**Work instructions**
Only the lines from the one containing "The width and height of the screenshot is (1497, 812)." to the end of the records belong in the output; print them exactly.

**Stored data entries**
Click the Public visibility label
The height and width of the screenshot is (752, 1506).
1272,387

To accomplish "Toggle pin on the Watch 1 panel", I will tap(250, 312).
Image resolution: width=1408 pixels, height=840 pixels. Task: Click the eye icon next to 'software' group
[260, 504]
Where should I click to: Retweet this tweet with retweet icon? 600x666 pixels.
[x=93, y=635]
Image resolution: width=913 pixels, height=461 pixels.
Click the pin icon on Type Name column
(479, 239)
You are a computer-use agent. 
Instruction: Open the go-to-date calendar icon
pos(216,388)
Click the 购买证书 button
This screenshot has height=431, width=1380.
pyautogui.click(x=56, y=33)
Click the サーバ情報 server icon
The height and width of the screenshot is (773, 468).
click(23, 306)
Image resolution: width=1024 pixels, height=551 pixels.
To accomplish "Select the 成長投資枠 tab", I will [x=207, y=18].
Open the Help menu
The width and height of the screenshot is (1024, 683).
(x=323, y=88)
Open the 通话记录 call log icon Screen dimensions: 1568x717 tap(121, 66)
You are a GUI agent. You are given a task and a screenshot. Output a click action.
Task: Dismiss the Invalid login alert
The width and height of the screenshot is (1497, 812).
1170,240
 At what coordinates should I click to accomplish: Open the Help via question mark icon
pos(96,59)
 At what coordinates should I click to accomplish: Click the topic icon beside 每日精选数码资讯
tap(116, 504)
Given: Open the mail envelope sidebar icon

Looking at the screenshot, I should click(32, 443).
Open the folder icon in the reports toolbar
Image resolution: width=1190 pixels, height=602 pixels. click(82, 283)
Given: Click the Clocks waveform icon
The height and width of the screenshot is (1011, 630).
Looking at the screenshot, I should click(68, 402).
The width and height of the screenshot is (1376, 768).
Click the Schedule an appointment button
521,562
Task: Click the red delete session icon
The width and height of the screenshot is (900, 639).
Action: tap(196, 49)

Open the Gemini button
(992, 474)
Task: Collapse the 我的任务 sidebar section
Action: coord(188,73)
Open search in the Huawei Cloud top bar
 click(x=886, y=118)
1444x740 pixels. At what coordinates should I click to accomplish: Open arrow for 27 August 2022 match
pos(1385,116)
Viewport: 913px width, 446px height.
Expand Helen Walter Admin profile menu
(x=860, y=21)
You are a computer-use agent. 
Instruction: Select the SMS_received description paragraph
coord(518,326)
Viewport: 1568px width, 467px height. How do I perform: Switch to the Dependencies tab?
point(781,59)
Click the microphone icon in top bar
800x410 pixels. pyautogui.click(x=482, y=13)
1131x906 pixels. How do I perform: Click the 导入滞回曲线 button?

**Task response**
The width and height of the screenshot is (1497, 812).
1170,240
 At what coordinates should I click to accomplish: Open the Help via question mark icon
pos(96,59)
 At what coordinates should I click to accomplish: Click the topic icon beside 每日精选数码资讯
tap(116, 504)
Given: Open the mail envelope sidebar icon

Looking at the screenshot, I should click(32, 443).
Open the folder icon in the reports toolbar
Image resolution: width=1190 pixels, height=602 pixels. click(82, 283)
Given: Click the Clocks waveform icon
The height and width of the screenshot is (1011, 630).
Looking at the screenshot, I should click(68, 402).
The width and height of the screenshot is (1376, 768).
Click the Schedule an appointment button
521,562
Task: Click the red delete session icon
The width and height of the screenshot is (900, 639).
Action: tap(196, 49)

Open the Gemini button
(992, 474)
Task: Collapse the 我的任务 sidebar section
Action: coord(188,73)
Open search in the Huawei Cloud top bar
 click(x=886, y=118)
1444x740 pixels. At what coordinates should I click to accomplish: Open arrow for 27 August 2022 match
pos(1385,116)
Viewport: 913px width, 446px height.
Expand Helen Walter Admin profile menu
(x=860, y=21)
You are a computer-use agent. 
Instruction: Select the SMS_received description paragraph
coord(518,326)
Viewport: 1568px width, 467px height. How do I perform: Switch to the Dependencies tab?
point(781,59)
Click the microphone icon in top bar
800x410 pixels. pyautogui.click(x=482, y=13)
1131x906 pixels. How do I perform: Click the 导入滞回曲线 button?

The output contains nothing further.